I use KeePass2 on my PC with the KeePassOTP plugin and KeePassDX and andOTP on my phone, but to be fair at this point having andOTP is redundant.

 

[lemmiwinks]

I use KeePass2 on my PC with the KeePassOTP plugin and KeePassDX and andOTP on my phone, but to be fair at this point having andOTP is redundant.

Yeah I use a fairly similar setup. AndOTP on my phone, but I use Keepass2Android rather than KeepassDX. I use gdrive to sync and backup my database.
That's been pretty much rock solid setup now for at least 2 years. I've never lost any data with syncing multiple (4 or 5) keepass instances.

 

[Slav Power]

Yeah I use a fairly similar setup. AndOTP on my phone, but I use Keepass2Android rather than KeepassDX. I use gdrive to sync and backup my database.
That's been pretty much rock solid setup now for at least 2 years. I've never lost any data with syncing multiple (4 or 5) keepass instances.

I used to use Keepass2Android, but found KeePassDX's keyboard to be much more superior. Today I've changed my syncing method from using Dropbox to using Syncthing, though I should probably set up some kind of cloud backup too and not rely on local syncing.

 

[Coffee Shits]

Two-factor is only necessary for boomers who think changing "Password" to "Password1" keeps them secure. Disable it if you can, and insult the company's founders when they inevitably pop up a friendly mandatory feedback box demanding why you don't want to be secure, friend, we're just trying to help you (looking at you, Stripe).

If you can't turn it off, link it to a hardware token, never a cell phone or computer; something without the ability to track you independently of your use of the service.

 

[somecryptoneet]

Yubikey or another hardware key is the most sensible solution as mentioned above. If you don't want a separate hardware device, Authy works, I'd recommend writing down your private key or printing the QR code in case your drive fails.

 

[lemmiwinks]

Yubikey or another hardware key is the most sensible solution as mentioned above. If you don't want a separate hardware device, Authy works, I'd recommend writing down your private key or printing the QR code in case your drive fails.

I have used a variety of hardware solutions over the years, beginning with the earlier FidoU2F dongles. This is my favorite:



OnlyKey integrates with other tools such as Yubico's software environment (you can even just clone your Yubikey to it) or Trezor. It's open source and works as a USB keyboard. So you can keep your private keys on it with a password and not have to rely on strange keyboards. It is a really useful device if you need this kind of thing.
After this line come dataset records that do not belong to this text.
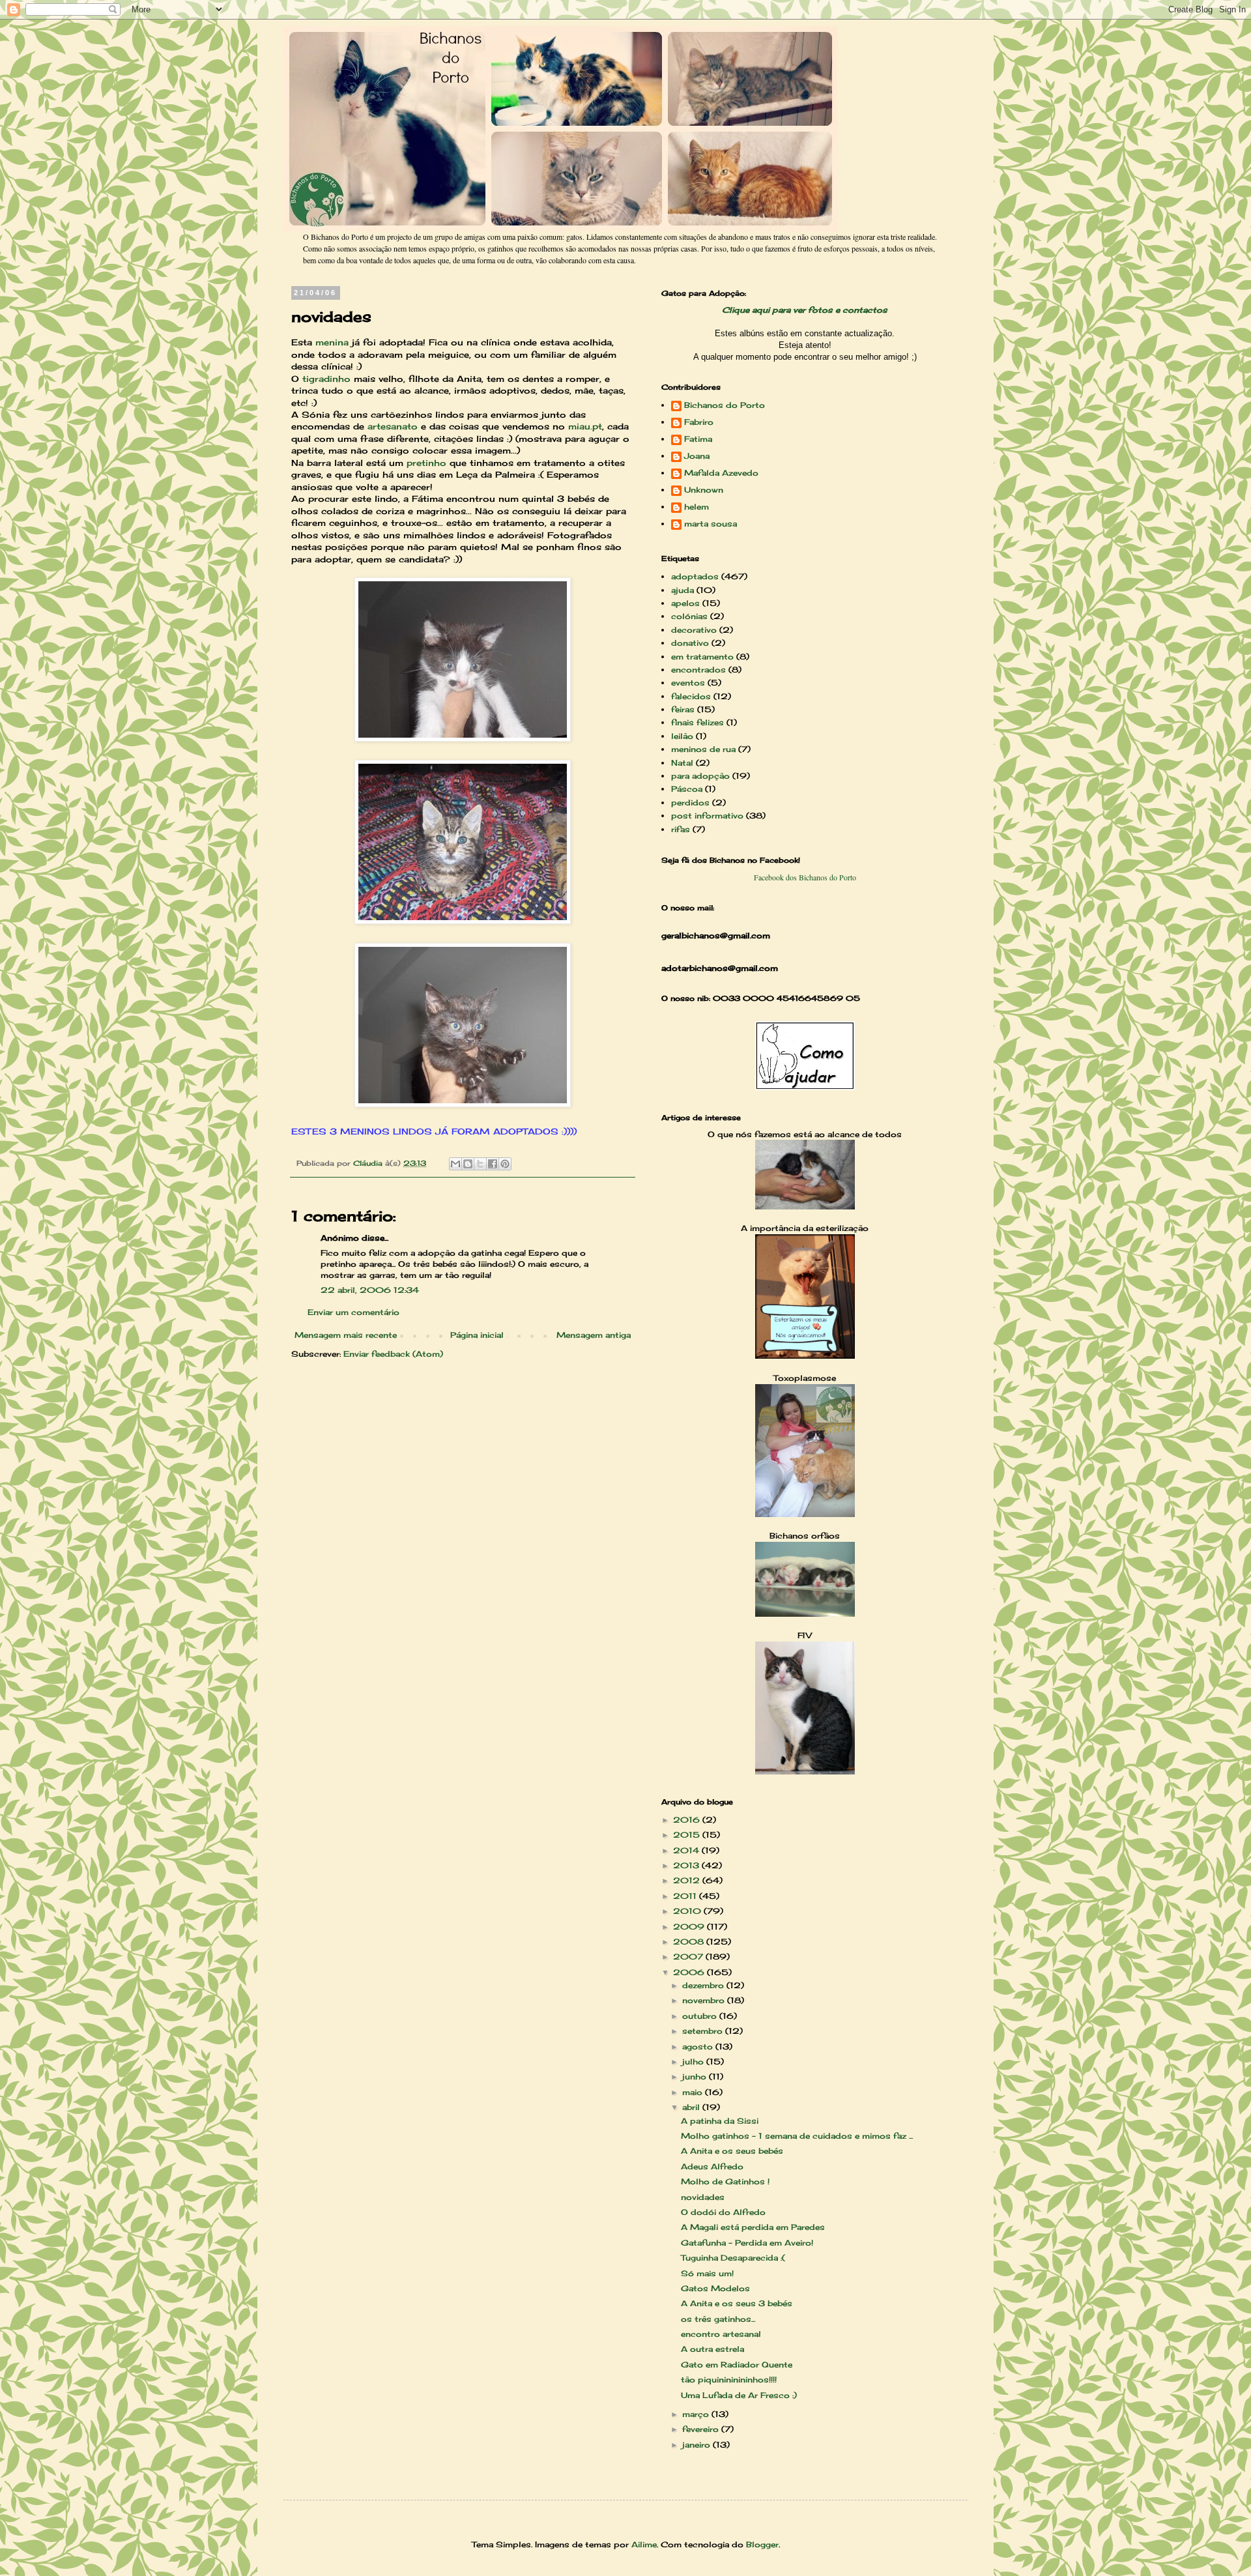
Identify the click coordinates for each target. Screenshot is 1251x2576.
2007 (689, 1956)
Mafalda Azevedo (721, 473)
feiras (683, 709)
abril (692, 2107)
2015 (687, 1835)
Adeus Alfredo (712, 2166)
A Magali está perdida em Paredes (753, 2227)
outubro (700, 2016)
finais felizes (697, 722)
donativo (690, 643)
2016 (687, 1820)
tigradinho (326, 378)
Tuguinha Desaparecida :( (733, 2258)
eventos (688, 682)
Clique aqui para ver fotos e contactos (804, 310)
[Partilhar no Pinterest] (504, 1163)
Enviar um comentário (353, 1312)
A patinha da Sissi (719, 2121)
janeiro (697, 2445)
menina (332, 342)
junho (695, 2076)
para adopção (700, 776)
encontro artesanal (721, 2334)
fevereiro (701, 2429)
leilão (682, 736)
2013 (687, 1865)
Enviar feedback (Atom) (393, 1354)
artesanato (392, 426)
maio (693, 2092)
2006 (690, 1972)
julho (694, 2061)
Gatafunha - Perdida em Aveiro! (747, 2243)
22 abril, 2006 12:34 (370, 1290)
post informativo (707, 815)
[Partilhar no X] (480, 1163)
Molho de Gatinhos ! (725, 2181)
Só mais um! (707, 2273)
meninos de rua (703, 749)
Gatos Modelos (715, 2288)
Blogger (762, 2544)
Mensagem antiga (593, 1335)
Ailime (644, 2544)
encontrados (698, 669)
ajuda (682, 590)
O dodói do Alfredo (723, 2212)
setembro (703, 2031)
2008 (689, 1941)
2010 (688, 1911)
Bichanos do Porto (724, 405)
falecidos (691, 696)
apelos (685, 603)
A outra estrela (712, 2349)
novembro (704, 2000)
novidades (703, 2197)
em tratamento (702, 656)
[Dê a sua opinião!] (467, 1163)
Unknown (703, 490)
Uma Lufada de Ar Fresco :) (739, 2395)
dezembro (704, 1985)
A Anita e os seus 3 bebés (736, 2303)
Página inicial (477, 1335)
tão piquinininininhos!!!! (729, 2379)
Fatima (698, 439)
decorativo (694, 630)
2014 (687, 1850)
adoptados (695, 576)
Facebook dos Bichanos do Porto (805, 877)
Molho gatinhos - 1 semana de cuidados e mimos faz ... (797, 2136)
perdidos (690, 802)
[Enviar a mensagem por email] (455, 1163)
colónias (689, 616)
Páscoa (686, 789)
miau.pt (585, 426)
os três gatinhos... (718, 2319)
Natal (682, 763)
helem (696, 507)
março (697, 2414)
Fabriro (698, 422)
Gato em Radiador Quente (736, 2364)
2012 (687, 1880)
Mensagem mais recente (346, 1335)
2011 (686, 1896)
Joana (697, 456)
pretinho (426, 462)
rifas (680, 829)
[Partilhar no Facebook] (492, 1163)
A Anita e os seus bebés (732, 2151)
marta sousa (710, 523)
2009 (690, 1927)
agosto (698, 2046)
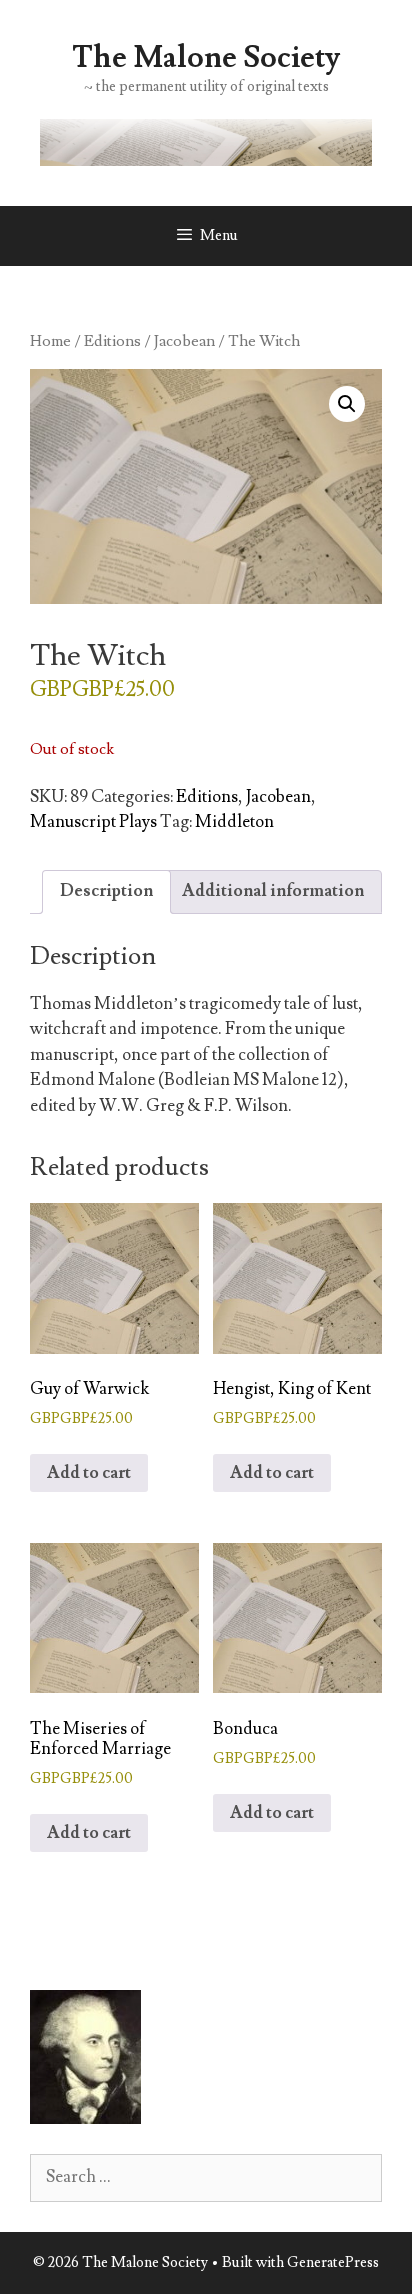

I haven't yet used any of the bluetooth or NFC enabled keys, so I can't compare those. But I would definitely recommend OnlyKey if you need a robust crypto token (with extras). I don't use mine for much now because my lifestyle doesn't really require such a robust tool, but it might be helpful to someone else reading the thread.

Edit: I should maybe add that it has a self-destruct function and a stealth function for people who need it (where it would be legal). It has two possible firmwares, one that includes the functionality, and one that does not. You can load either software on the key. If you live somewhere you can't purchase the evasive firmware version you can always later flash it with either version.